Zalando strives to be a fully data-driven company that utilizes AI to make decisions fast and accurately. For this reason we have built a Data Lake that contains all data of the company. To provide easy access to that data and enable the company to make use of it, we have established an internal platform that offers Databricks as a service for all departments and teams. Making Databricks Delta tables available to all clients of the Data Lake enabled them to leverage Structured Streaming and to build continuous applications on top of it. Big part of this journey was solving challenges in governance, security and access management.
In this talk we want to share our experience in productionizing and operating Databricks at scale and in making data-driven continuous applications feasible out of the box.
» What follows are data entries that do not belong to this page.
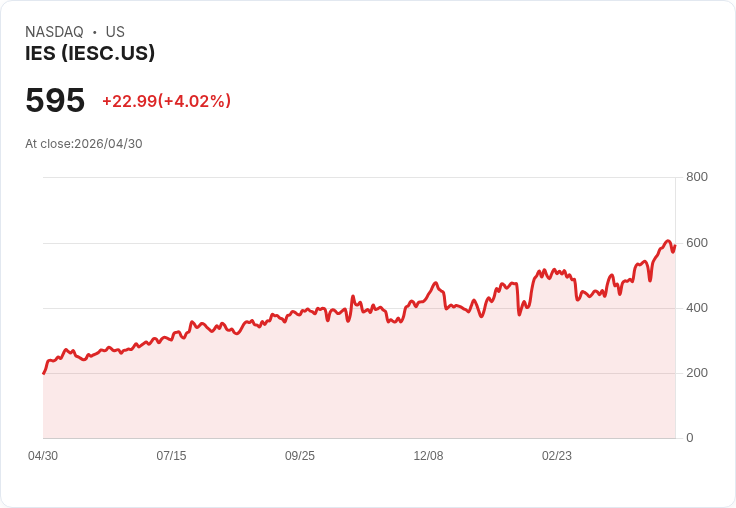Click the 800 y-axis value label
Screen dimensions: 736x508
point(696,177)
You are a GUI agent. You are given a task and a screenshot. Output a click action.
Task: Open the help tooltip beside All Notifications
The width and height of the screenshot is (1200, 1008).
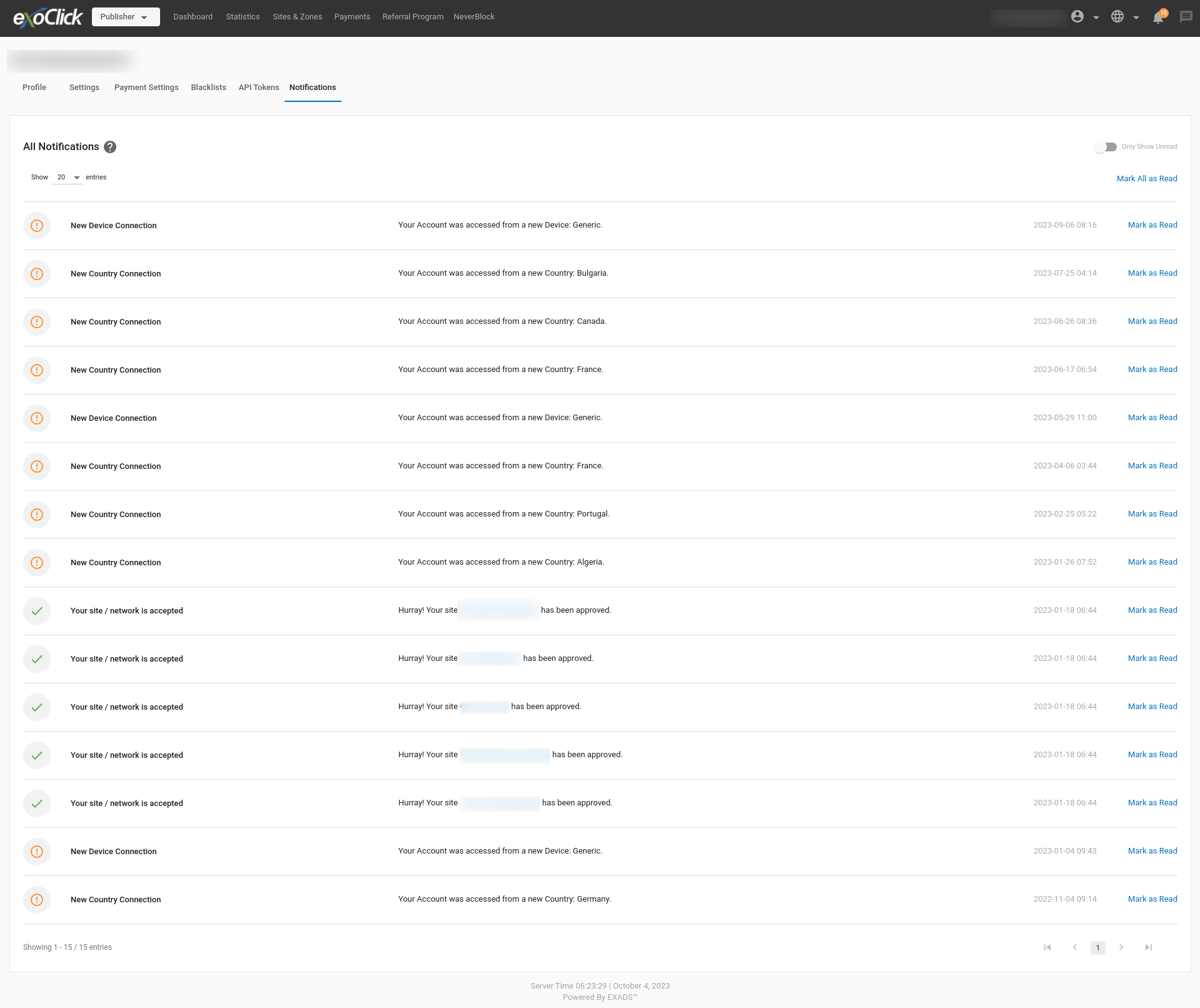110,147

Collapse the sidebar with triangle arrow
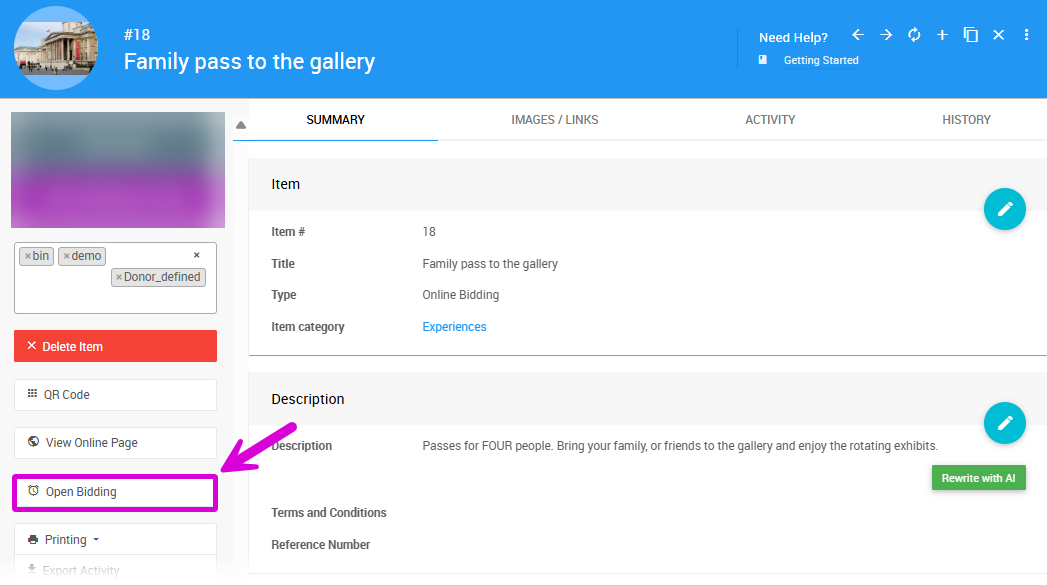pyautogui.click(x=241, y=126)
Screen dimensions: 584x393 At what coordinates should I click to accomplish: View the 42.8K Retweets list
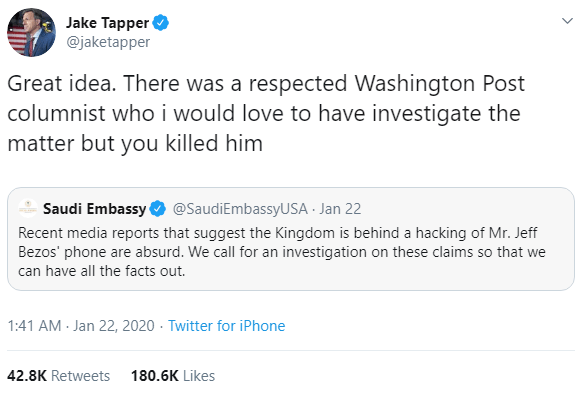[x=58, y=376]
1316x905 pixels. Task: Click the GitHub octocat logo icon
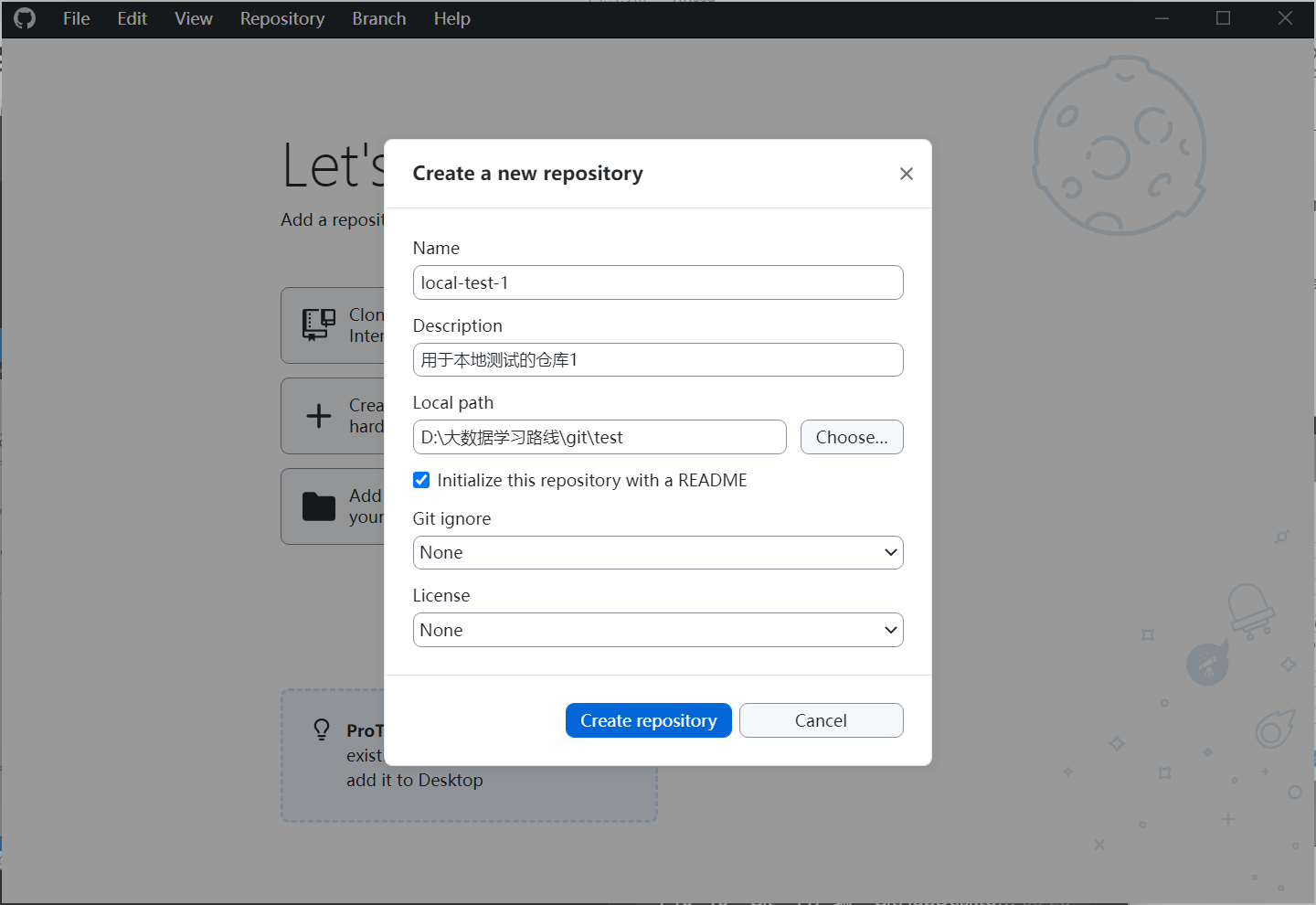pos(25,18)
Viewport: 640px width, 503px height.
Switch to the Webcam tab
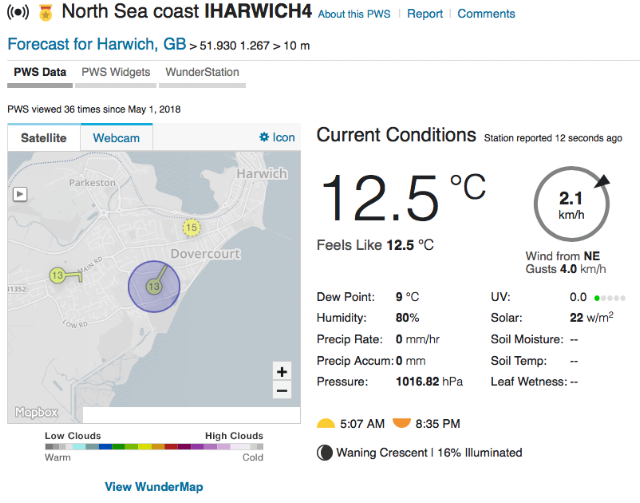[x=117, y=137]

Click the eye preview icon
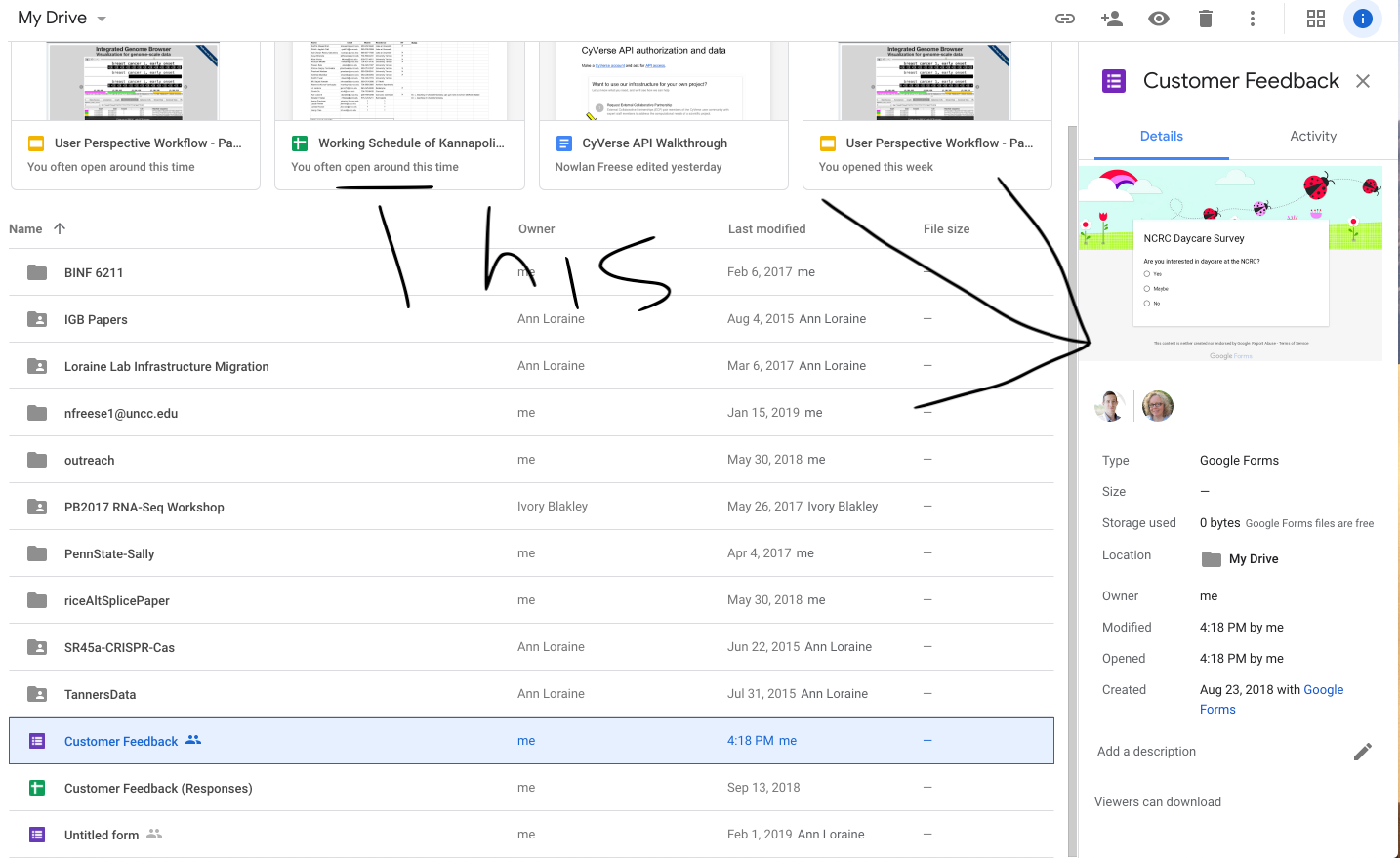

Data Engineer with 7+ years of data/software engineering experience. Has a degree in applied mathematics and MSc degree in computer science mostly on the topics of data processing and analysis. Currently working at Zalando (Berlin) on the company's Data Lake project, building an internal data platform on top of S3, Spark, Presto and serverless cloud technologies, enabling machine learning and AI for all teams and departments of the company, and solving GDPR in one place.
Max Schultze is a lead data engineer working on building a data lake at Zalando, Europe’s biggest online platform for fashion. His focus lies on building data pipelines at petabytes scale and productionizing Spark and Presto on Delta Lake inside the company. He graduated from the Humboldt University of Berlin, actively taking part in the university’s initial development of Apache Flink.